Latest node and undici. Tried it in some older versions as well.

Additional context

A few folks are running into this while trying to close event stream requests in the remix web framework. The underlying requests are never closed because the signal doesn't get aborted.

jvaill avatar Sep 25 '24 21:09 jvaill

@KhafraDev

ronag avatar Sep 26 '24 05:09 ronag

https://dom.spec.whatwg.org/#abort-signal-garbage-collection

ronag avatar Sep 26 '24 05:09 ronag

Therefore undici seems to be working properly? Since the parent AbortSignal is aborted, the dependent signal (ie. the one created for every instance of Request) can be garbage collected.

KhafraDev avatar Sep 26 '24 05:09 KhafraDev

@KhafraDev - I would expect the dependent signal to also be aborted after the parent signal is aborted & before it is garbage collected.

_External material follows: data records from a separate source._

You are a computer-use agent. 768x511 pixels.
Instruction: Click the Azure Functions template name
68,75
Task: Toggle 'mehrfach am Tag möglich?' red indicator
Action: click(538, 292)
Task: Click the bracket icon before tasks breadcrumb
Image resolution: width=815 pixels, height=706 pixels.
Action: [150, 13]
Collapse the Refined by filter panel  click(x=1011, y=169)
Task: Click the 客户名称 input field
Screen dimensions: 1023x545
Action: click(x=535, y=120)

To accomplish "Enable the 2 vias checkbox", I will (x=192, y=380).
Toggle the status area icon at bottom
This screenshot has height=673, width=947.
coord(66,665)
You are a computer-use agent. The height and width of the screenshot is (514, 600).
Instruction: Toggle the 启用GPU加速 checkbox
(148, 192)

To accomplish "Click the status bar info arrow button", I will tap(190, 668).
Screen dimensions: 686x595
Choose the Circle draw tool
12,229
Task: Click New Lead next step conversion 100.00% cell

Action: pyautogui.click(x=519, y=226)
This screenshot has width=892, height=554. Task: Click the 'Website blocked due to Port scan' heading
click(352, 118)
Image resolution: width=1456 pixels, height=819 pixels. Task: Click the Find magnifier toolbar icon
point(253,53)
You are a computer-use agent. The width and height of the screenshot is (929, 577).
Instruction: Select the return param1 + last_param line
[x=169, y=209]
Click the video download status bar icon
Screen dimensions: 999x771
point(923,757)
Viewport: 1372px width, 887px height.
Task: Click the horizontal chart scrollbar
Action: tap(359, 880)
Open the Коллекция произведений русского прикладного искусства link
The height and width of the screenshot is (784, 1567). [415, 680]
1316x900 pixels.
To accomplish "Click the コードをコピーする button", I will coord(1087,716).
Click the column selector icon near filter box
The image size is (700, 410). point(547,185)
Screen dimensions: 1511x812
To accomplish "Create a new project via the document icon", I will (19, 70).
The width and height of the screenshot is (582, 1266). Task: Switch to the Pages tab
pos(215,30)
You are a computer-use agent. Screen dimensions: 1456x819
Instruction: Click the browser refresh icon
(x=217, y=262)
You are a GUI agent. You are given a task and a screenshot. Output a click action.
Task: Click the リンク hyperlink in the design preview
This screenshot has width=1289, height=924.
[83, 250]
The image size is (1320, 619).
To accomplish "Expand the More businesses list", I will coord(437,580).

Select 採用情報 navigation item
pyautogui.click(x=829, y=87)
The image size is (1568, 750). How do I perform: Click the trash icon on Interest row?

Currently, the dependent signal seems to stop working when the request itself is garbage collected, not when its parent signal is garbage collected. Perhaps I'm missing something?

jvaill avatar Sep 26 '24 17:09 jvaill

Currently when a Request is collected, the signal is removed (see https://github.com/nodejs/undici/pull/1113)

must not be garbage collected while its source signals is non-empty and it has registered event listeners for its abort event or its abort algorithms is non-empty.

There is a bug here - we shouldn't be removing the signal if there are registered 'abort' event listeners. I will have a PR in a few hours unless the approach I'm thinking of doesn't work.

KhafraDev avatar Sep 26 '24 18:09 KhafraDev

I believe this is a bug in node -

const ac = new AbortController();

ac.signal.addEventListener("abort", () => {
  console.log("ac signal aborted");
});

const request = {
  signal: (() => {
    const ourAc = new AbortController()
    ourAc.signal.addEventListener('abort', () => console.log('called'), { once: true })
    return ourAc.signal
  })()
}

request.signal.addEventListener("abort", () => {
  console.log("request signal aborted");
});

setTimeout(() => {
  global.gc();
  ac.abort();
}, 0);

Only ac signal aborted is printed.

KhafraDev avatar Sep 27 '24 16:09 KhafraDev

@benjamingr

ronag avatar Sep 27 '24 16:09 ronag

cc @nodejs/web-standards

mcollina avatar Sep 28 '24 06:09 mcollina

transferred to node

mcollina avatar Oct 17 '24 16:10 mcollina

Is there any work being done to resolve this?